Programs specifically for females are especially important because they become addicted faster than men and become ill with diseases like lung cancer and cirrhosis more quickly, the book says.

Yet "finding ... effective prevention and treatment programs for girls and women is infuriatingly difficult," said Joseph Califano Jr., a former U.S. health secretary who founded the center in 1992. "This book shines a light into the dark corners of this problem," he said.

Among the book's major points:

  • 32 million women smoke; 6 million are addicted to alcohol; 15 million use illicit drugs and/or misuse prescription drugs.
  • Daughters of smoking mothers are more likely to take up the habit than sons of smoking mothers.
  • 70 percent of women who use drugs or alcohol while pregnant don't tell their doctors.
  • 92 percent of women who need treatment for alcohol and drugs do not get it.

    "Law & Order" TV star and recent Golden Globe winner S. Epatha Merkerson opened up about her struggle with nicotine, saying, "I did the patch.
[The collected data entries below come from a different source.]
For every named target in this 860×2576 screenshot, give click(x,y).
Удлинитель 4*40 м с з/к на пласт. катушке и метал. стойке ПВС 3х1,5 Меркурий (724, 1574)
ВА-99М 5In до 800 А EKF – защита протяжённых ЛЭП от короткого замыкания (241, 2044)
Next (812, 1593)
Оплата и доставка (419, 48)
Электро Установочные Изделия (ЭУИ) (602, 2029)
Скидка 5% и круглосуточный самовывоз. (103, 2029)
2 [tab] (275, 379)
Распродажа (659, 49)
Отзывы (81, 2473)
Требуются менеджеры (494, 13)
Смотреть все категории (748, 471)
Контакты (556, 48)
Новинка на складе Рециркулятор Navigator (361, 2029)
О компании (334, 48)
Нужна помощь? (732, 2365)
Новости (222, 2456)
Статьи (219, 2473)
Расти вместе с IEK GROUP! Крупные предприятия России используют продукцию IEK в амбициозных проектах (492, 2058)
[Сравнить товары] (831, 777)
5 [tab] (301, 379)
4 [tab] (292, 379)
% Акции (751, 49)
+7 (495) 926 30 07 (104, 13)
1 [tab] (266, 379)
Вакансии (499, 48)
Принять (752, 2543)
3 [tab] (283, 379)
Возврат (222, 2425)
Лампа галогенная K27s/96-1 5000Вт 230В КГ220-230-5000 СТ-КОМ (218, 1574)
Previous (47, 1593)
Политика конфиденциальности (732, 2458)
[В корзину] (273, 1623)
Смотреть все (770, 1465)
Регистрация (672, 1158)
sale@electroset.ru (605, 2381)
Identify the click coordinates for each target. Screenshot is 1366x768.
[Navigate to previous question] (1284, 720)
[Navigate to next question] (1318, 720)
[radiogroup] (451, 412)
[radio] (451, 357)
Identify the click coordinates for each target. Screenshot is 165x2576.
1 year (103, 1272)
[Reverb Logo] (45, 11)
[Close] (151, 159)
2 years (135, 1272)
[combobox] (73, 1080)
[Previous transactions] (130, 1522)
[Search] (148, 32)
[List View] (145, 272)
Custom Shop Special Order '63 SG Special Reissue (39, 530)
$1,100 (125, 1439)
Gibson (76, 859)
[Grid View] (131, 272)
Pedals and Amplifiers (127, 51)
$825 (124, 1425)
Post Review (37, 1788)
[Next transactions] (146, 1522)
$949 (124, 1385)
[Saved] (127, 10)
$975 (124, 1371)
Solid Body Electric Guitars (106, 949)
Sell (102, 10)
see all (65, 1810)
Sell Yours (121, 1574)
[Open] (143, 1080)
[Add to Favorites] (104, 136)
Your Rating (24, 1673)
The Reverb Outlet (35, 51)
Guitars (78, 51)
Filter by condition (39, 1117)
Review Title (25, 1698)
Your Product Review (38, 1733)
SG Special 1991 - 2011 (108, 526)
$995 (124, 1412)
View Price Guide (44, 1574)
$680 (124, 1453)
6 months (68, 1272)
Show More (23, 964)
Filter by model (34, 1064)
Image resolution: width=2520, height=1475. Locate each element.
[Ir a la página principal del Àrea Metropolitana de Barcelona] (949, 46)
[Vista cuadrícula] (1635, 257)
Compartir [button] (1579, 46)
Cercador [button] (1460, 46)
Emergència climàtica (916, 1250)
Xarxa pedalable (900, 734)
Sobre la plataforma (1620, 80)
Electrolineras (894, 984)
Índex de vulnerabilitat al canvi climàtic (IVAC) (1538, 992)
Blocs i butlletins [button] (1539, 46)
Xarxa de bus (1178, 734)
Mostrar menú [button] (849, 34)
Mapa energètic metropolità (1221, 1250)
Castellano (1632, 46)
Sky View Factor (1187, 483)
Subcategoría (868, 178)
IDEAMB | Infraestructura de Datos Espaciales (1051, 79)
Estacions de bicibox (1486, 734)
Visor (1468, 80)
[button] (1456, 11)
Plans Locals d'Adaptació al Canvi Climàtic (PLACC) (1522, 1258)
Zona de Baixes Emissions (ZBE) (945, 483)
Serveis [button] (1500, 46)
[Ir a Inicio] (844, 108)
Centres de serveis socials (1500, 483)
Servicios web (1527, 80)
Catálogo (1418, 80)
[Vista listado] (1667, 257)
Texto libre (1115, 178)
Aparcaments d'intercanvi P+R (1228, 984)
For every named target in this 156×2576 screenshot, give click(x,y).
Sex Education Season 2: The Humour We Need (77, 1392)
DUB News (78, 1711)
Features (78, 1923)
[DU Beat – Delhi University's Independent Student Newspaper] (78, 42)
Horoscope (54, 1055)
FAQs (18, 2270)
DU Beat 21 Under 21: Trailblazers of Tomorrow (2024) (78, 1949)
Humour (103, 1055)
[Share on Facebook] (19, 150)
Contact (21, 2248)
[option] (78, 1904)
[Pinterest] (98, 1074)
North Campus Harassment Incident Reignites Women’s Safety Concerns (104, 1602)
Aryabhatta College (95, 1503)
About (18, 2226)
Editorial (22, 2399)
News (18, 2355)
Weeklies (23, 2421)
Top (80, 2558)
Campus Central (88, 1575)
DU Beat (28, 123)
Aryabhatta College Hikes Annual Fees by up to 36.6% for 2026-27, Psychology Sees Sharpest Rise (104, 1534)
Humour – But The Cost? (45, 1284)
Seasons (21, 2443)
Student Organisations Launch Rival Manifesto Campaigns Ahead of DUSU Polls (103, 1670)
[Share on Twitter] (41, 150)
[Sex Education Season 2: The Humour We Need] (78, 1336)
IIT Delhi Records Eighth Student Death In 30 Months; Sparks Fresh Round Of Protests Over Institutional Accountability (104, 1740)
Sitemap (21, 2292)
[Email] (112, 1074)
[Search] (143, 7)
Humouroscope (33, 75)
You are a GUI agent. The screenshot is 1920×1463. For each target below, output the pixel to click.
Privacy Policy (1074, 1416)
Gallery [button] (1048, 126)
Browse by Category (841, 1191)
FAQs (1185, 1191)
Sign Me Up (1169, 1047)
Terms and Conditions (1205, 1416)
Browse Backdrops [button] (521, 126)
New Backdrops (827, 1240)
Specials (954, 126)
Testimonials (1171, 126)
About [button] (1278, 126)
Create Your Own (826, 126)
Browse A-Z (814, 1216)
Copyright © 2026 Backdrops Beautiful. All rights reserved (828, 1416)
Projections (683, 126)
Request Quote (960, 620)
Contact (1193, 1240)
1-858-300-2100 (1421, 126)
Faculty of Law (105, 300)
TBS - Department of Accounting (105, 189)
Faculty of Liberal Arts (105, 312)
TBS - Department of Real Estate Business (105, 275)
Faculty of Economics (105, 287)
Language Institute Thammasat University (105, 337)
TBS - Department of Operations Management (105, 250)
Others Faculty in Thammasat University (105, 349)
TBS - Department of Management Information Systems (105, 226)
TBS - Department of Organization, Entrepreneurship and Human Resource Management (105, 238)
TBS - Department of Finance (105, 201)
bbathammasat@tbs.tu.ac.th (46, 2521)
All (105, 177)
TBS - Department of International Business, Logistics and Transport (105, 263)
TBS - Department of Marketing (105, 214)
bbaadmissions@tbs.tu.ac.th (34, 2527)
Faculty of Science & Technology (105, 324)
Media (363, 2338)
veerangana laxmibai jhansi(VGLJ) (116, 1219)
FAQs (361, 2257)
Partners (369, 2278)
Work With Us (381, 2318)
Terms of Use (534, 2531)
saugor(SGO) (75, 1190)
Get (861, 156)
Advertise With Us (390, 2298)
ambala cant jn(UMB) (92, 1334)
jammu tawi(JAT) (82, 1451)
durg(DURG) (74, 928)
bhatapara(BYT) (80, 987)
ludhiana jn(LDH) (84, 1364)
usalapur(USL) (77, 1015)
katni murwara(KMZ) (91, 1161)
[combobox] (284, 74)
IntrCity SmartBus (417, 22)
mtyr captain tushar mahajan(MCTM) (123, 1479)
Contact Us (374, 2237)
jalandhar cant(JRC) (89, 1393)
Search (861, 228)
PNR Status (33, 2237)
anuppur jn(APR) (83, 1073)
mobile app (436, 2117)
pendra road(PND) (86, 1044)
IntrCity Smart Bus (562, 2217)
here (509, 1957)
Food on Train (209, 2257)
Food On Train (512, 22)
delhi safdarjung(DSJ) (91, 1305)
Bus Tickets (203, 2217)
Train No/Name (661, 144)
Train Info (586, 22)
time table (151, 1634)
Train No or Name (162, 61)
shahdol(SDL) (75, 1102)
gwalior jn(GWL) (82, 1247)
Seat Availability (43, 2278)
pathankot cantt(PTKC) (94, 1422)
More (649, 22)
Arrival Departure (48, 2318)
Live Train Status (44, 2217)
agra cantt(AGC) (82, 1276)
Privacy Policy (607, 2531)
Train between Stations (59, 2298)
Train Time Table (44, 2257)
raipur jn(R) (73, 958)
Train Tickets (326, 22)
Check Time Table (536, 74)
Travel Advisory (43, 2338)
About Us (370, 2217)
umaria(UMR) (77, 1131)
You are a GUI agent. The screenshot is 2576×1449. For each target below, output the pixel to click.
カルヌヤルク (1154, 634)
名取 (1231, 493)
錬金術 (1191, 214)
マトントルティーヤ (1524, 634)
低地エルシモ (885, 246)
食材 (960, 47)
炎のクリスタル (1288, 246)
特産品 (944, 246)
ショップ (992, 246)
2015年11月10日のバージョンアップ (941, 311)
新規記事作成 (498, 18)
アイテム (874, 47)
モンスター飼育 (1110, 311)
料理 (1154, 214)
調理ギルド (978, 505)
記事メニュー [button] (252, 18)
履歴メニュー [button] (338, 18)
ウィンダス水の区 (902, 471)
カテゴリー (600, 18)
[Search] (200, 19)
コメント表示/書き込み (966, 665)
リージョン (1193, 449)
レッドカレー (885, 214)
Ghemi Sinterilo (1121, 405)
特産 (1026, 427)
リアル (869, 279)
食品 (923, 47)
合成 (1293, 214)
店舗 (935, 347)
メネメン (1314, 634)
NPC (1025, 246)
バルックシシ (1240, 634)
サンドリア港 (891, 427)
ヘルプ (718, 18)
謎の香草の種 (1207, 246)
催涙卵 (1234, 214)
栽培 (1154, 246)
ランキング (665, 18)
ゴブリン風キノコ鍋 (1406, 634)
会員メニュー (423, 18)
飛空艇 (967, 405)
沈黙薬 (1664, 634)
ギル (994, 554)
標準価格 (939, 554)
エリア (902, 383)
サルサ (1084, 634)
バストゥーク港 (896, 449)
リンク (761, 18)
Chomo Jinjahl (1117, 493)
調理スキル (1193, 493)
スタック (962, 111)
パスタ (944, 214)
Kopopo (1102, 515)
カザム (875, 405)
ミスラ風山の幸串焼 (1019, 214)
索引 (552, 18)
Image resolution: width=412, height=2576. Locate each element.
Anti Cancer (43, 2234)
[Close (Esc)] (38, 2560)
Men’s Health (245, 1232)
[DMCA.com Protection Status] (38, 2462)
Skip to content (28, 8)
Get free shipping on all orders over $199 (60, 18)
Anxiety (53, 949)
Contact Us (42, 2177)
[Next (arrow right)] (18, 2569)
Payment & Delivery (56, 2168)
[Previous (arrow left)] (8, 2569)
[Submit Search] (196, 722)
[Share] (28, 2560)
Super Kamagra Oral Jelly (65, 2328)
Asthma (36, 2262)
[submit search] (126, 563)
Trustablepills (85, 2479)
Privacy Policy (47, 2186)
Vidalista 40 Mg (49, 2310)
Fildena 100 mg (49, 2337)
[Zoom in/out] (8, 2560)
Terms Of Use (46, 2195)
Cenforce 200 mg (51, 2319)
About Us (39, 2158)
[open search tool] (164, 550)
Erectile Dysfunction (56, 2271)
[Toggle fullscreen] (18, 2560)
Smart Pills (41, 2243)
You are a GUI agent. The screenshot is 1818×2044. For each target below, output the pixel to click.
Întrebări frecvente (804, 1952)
I smoked on the patch. I did hypnosis."

    Richards called alcoholism "a slow, insidious, difficult and progressive problem" that she beat after her family and friends intervened.

    "You know you have a problem long before you seek a solution to it," Curtis said. "You think you can master it yourself."

    The book, published by Johns Hopkins University Press, was financed by the Bristol-Myers Squibb Foundation.